Exercise inputs ->
════════════════════

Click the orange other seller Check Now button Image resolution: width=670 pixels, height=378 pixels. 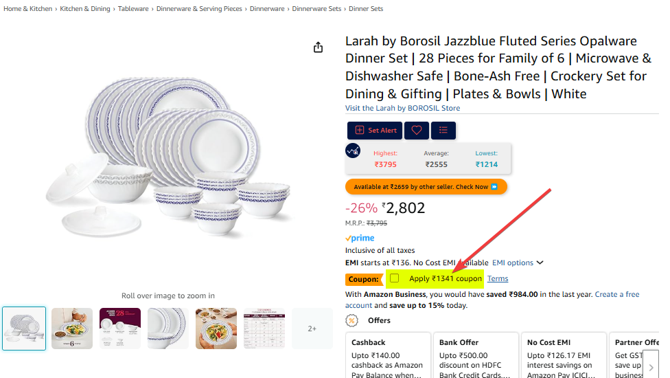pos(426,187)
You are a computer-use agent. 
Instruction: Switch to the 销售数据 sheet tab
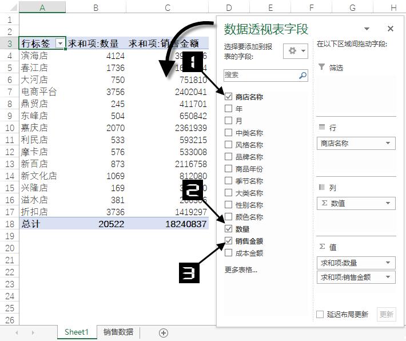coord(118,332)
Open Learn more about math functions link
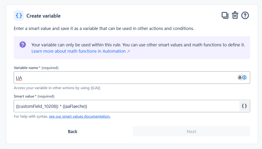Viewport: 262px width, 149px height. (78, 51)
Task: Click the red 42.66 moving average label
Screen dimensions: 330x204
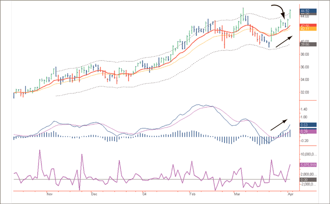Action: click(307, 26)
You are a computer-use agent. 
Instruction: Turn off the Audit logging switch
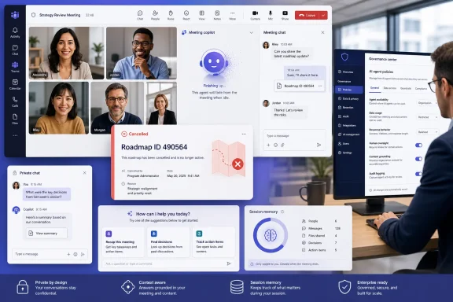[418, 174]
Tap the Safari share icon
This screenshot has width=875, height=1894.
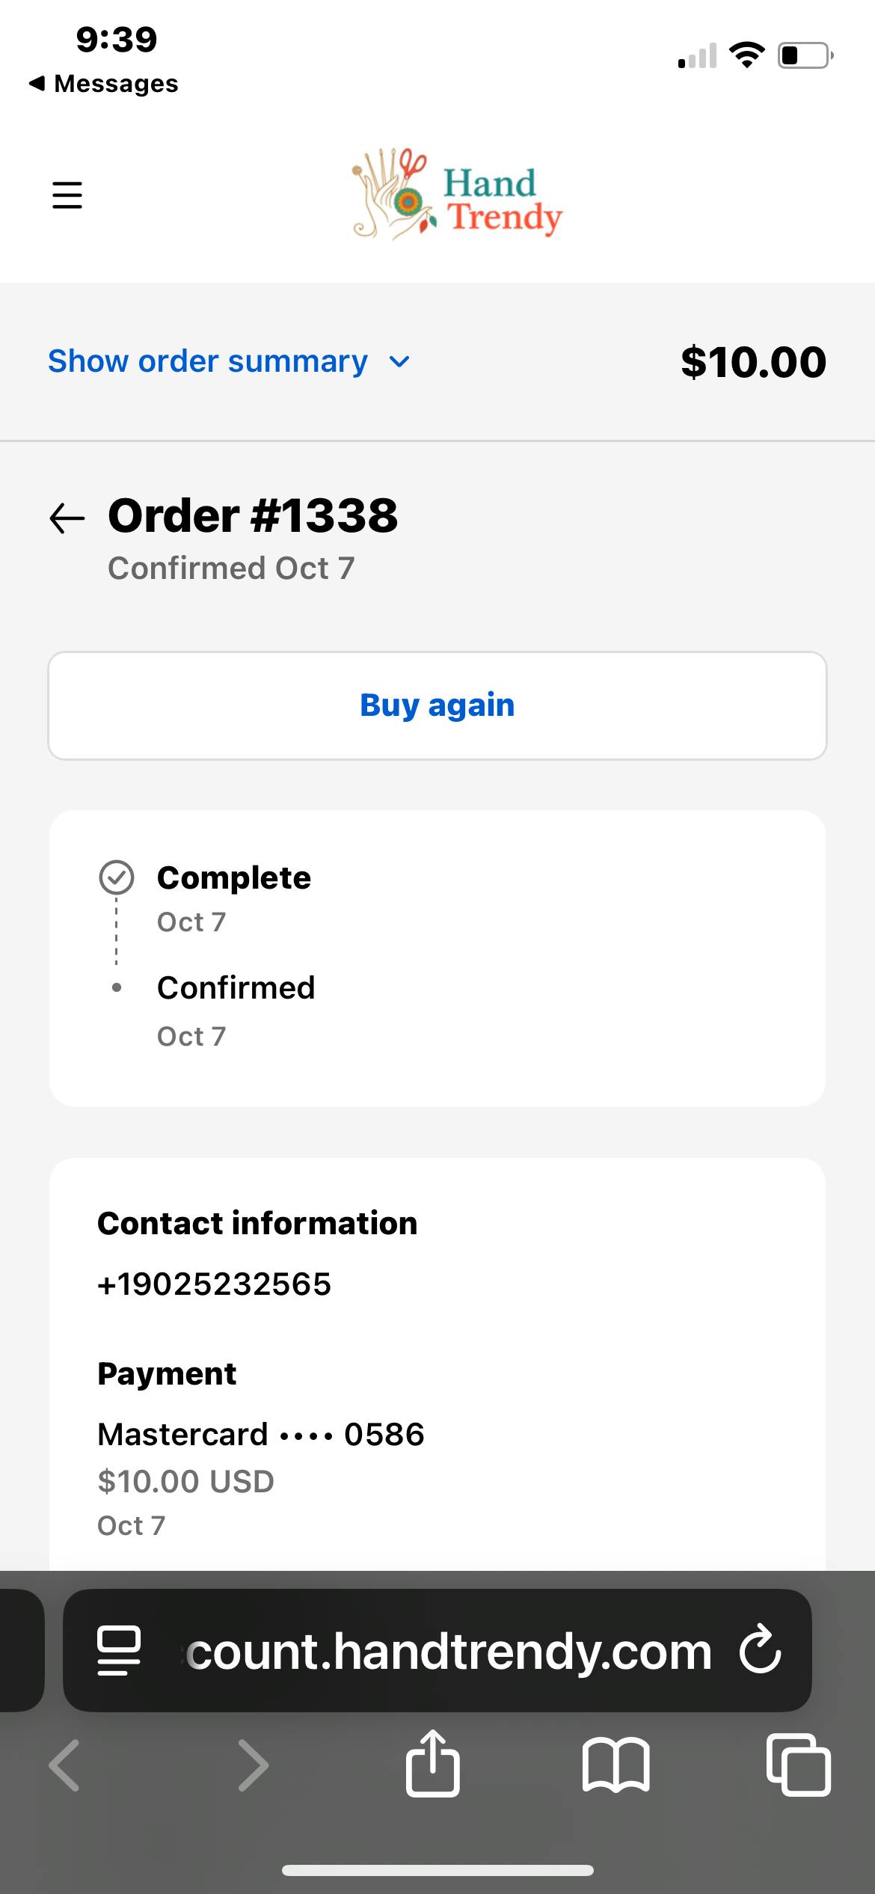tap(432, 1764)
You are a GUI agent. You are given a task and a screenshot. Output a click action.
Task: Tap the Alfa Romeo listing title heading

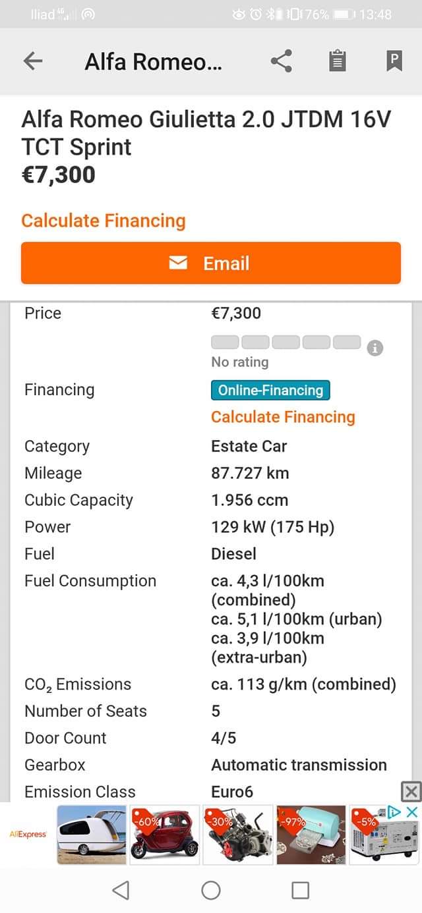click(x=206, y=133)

════════════════════

Problem to solve -> Swap "listing" for "advertisement" in the items from the line with "You are a GUI" up to and including the last line of the items, and rewrite those lines with everything else unchanged. Leave the pictures out of your answer.

Solution to this problem ->
You are a GUI agent. You are given a task and a screenshot. Output a click action.
Task: Tap the Alfa Romeo advertisement title heading

click(x=206, y=133)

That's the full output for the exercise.